Multiple XMP sections
Added by Goran Nagy about 5 years ago
I was wondering if I can get all XMP sections with Exiv2.
Using:
image->readMetadata(); Exiv2::XmpData &xmpData = image->xmpData();
gives me only one XMP section (not sure if it is first or last). Can I somehow get all of them?
I am not talking about one section spread over multiple APP1, but some images have several small XMP sections.
Replies (5)
RE: Multiple XMP sections - Added by Robin Mills about 5 years ago
I'm not sure that I understand what you mean by "one section". The version of XMPsdk embedded in Exiv2 does not support "Extended" XMP. You can dump the structure of the JPG with the command: $ exiv2 -pS path-to-image You can extract the XMP with the command: $ exiv2 -pX path-to-image > foo.xml The code for -pX is independent of XMPsdk and extracts Extended XMP.

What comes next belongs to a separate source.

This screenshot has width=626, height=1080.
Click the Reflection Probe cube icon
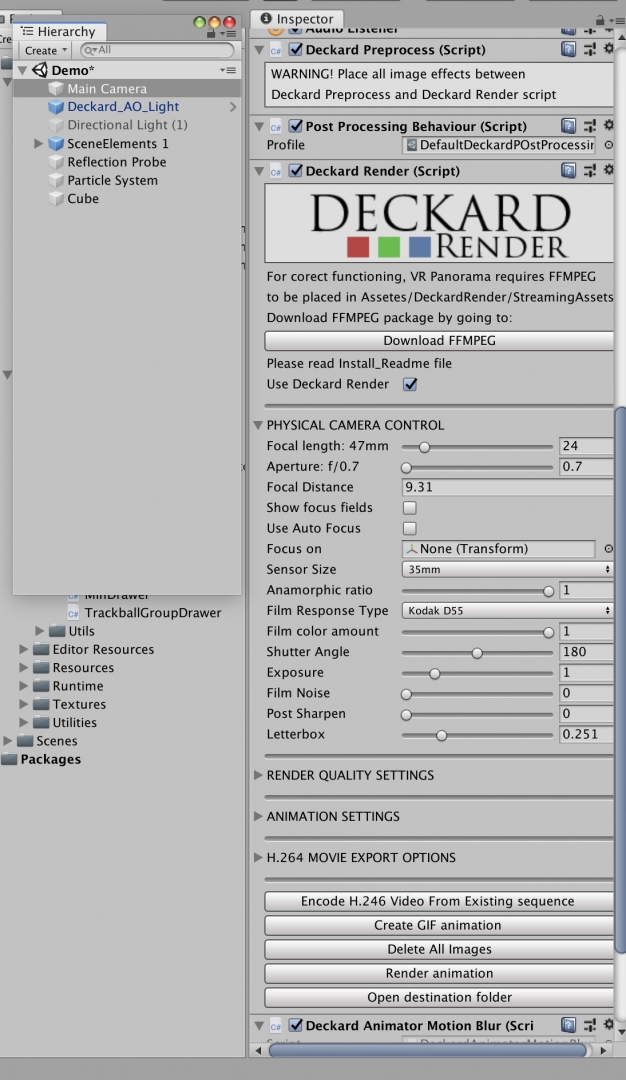click(x=57, y=162)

Normally there is only a single APP1/xmp segment in a JPG.
549 rmills@rmillsmbp:~/gnu/exiv2/trunk $ exiv2 -pS test/data/exiv2-bug1026.jpg
STRUCTURE OF JPEG FILE: test/data/exiv2-bug1026.jpg
address | marker | length | data
0 | 0xffd8 SOI
2 | 0xffe0 APP0 | 16 | JFIF.....,.,....
20 | 0xffe1 APP1 | 12807 | Exif..MM.*......................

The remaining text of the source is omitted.